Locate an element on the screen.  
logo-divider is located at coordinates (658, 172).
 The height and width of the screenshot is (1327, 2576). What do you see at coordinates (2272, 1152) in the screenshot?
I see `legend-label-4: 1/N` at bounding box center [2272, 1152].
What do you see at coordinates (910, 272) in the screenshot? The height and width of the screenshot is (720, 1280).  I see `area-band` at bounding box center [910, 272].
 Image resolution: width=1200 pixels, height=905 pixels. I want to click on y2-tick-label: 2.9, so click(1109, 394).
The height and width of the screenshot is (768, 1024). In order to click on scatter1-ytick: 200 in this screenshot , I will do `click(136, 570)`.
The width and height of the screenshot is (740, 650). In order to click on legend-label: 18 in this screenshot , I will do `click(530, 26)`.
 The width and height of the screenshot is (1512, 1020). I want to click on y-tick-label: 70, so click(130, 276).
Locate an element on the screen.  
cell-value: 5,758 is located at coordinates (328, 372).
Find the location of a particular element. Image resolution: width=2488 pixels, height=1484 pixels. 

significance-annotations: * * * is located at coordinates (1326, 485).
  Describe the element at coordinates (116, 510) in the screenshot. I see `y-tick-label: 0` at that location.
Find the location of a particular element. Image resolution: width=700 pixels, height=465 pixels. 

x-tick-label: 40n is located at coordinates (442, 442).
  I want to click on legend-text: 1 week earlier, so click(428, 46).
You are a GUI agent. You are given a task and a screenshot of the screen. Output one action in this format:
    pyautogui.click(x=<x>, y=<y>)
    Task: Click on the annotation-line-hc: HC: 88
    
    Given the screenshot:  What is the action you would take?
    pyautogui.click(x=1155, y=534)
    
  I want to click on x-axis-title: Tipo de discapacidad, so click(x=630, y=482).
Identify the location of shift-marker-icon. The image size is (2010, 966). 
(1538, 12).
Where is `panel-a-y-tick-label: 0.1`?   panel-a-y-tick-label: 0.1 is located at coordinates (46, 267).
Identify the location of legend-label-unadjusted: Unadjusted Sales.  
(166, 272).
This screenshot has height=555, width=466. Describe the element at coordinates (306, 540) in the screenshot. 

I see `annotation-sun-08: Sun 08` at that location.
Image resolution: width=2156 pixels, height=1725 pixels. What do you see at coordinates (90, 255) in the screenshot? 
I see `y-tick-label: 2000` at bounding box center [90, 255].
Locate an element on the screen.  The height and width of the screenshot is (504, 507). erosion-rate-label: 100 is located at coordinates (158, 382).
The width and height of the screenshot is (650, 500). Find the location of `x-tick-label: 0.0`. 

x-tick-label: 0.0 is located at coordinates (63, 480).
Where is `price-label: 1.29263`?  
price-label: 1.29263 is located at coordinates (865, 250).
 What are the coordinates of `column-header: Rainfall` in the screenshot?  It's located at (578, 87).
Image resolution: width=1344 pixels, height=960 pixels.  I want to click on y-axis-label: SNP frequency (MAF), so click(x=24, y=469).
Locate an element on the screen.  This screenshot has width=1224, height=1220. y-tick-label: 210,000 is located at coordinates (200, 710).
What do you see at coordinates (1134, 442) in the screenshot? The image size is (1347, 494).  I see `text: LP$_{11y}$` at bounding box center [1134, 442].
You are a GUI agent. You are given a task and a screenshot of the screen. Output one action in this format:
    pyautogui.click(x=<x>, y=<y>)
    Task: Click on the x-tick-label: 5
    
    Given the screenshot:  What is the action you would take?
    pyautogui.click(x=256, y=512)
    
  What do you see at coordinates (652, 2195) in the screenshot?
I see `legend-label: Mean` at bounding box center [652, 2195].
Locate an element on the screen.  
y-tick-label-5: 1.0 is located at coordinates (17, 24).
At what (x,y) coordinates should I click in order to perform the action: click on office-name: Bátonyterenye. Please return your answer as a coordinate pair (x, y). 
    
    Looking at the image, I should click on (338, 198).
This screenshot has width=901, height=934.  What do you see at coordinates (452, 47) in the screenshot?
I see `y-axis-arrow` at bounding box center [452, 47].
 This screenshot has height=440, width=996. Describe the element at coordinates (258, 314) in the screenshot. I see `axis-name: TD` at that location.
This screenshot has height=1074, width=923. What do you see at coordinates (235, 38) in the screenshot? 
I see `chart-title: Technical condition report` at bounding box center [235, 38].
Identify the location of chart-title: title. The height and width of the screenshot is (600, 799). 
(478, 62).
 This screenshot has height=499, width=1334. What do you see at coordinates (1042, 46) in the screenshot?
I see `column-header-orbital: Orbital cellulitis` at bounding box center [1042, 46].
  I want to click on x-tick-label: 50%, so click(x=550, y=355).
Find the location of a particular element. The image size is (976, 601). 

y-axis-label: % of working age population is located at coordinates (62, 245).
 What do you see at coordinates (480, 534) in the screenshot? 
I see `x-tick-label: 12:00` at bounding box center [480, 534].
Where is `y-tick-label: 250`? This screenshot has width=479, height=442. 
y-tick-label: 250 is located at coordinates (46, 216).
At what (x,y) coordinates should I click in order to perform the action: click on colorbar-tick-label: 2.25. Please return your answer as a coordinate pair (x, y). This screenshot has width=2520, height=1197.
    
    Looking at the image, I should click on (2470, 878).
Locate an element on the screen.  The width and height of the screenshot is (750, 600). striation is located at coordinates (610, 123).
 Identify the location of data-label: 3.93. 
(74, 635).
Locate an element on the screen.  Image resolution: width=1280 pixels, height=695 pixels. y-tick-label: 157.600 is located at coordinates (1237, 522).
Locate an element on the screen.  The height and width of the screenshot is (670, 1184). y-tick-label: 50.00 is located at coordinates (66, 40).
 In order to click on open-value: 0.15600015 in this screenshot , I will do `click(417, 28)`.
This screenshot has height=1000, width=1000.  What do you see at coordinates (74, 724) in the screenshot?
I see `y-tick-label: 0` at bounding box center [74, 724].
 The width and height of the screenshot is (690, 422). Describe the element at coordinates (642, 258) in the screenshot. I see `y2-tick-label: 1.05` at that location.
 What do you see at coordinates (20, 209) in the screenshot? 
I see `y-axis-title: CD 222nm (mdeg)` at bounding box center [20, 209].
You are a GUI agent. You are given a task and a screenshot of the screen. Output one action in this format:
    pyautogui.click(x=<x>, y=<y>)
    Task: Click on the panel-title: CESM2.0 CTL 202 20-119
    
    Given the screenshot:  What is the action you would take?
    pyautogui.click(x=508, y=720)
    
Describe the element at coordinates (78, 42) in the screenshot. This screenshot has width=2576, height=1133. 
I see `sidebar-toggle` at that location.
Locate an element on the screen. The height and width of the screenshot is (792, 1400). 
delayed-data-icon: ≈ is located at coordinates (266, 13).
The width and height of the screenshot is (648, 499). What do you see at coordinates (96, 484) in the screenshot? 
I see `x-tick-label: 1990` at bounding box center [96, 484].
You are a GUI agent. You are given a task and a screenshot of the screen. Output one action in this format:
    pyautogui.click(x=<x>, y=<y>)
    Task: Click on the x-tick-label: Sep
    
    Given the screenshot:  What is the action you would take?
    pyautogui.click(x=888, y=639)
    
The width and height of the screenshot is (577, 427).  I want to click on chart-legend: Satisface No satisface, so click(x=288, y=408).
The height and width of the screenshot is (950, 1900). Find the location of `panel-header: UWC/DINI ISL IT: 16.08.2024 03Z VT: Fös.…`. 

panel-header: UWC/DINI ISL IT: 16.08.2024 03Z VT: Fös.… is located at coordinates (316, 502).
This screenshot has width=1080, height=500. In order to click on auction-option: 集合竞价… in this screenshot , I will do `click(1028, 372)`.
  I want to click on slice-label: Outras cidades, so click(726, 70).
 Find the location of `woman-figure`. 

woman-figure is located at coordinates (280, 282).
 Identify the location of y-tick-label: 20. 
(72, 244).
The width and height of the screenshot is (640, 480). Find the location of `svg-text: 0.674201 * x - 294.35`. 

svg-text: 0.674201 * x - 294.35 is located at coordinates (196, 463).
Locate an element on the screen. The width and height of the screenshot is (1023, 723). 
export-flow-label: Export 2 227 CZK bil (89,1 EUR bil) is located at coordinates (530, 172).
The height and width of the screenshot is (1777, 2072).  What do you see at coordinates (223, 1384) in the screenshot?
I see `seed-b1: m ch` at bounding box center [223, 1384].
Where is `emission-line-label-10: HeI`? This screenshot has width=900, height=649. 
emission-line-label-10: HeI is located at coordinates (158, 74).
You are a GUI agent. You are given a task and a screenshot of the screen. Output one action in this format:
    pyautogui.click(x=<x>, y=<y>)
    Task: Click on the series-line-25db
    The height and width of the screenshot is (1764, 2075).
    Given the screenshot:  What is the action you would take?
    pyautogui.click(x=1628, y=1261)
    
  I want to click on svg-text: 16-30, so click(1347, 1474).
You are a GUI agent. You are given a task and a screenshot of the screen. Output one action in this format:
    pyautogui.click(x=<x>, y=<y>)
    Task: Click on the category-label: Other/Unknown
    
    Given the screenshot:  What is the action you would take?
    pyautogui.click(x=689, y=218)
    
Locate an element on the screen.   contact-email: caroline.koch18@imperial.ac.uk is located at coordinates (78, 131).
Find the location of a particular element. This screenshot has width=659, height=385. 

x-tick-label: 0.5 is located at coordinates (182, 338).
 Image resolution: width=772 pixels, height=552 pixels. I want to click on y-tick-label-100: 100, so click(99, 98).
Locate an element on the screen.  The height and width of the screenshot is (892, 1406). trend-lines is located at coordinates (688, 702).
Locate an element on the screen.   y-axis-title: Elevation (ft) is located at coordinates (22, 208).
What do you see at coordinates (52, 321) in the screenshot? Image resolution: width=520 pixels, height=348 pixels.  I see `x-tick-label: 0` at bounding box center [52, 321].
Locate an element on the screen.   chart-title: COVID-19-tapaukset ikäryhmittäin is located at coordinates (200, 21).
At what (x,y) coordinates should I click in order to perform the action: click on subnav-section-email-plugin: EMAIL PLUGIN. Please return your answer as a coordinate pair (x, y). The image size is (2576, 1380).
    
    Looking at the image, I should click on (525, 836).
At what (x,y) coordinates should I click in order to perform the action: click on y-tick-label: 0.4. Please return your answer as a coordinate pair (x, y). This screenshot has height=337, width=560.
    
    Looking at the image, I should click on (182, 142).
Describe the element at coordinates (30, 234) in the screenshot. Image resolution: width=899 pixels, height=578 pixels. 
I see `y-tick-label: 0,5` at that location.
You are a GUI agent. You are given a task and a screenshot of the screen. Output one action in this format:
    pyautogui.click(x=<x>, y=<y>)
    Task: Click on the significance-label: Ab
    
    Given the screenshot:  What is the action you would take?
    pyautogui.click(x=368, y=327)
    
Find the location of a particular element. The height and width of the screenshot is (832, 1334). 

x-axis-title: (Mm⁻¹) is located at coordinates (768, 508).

################

- Problem details -
Repeat the records between the lines holding "Find the location of a particular element. The image" and "coordinates (1237, 522).", inclusive, switching "Locate an element" to "Pinpoint an element" and leaving everything else unchanged.

- Response for this exercise -
Find the location of a particular element. The image size is (976, 601). 

y-axis-label: % of working age population is located at coordinates (62, 245).
 What do you see at coordinates (480, 534) in the screenshot? 
I see `x-tick-label: 12:00` at bounding box center [480, 534].
Where is `y-tick-label: 250`? This screenshot has width=479, height=442. 
y-tick-label: 250 is located at coordinates (46, 216).
At what (x,y) coordinates should I click in order to perform the action: click on colorbar-tick-label: 2.25. Please return your answer as a coordinate pair (x, y). This screenshot has width=2520, height=1197.
    
    Looking at the image, I should click on (2470, 878).
Pinpoint an element on the screen.  The width and height of the screenshot is (750, 600). striation is located at coordinates (610, 123).
 Identify the location of data-label: 3.93. 
(74, 635).
Pinpoint an element on the screen.  Image resolution: width=1280 pixels, height=695 pixels. y-tick-label: 157.600 is located at coordinates (1237, 522).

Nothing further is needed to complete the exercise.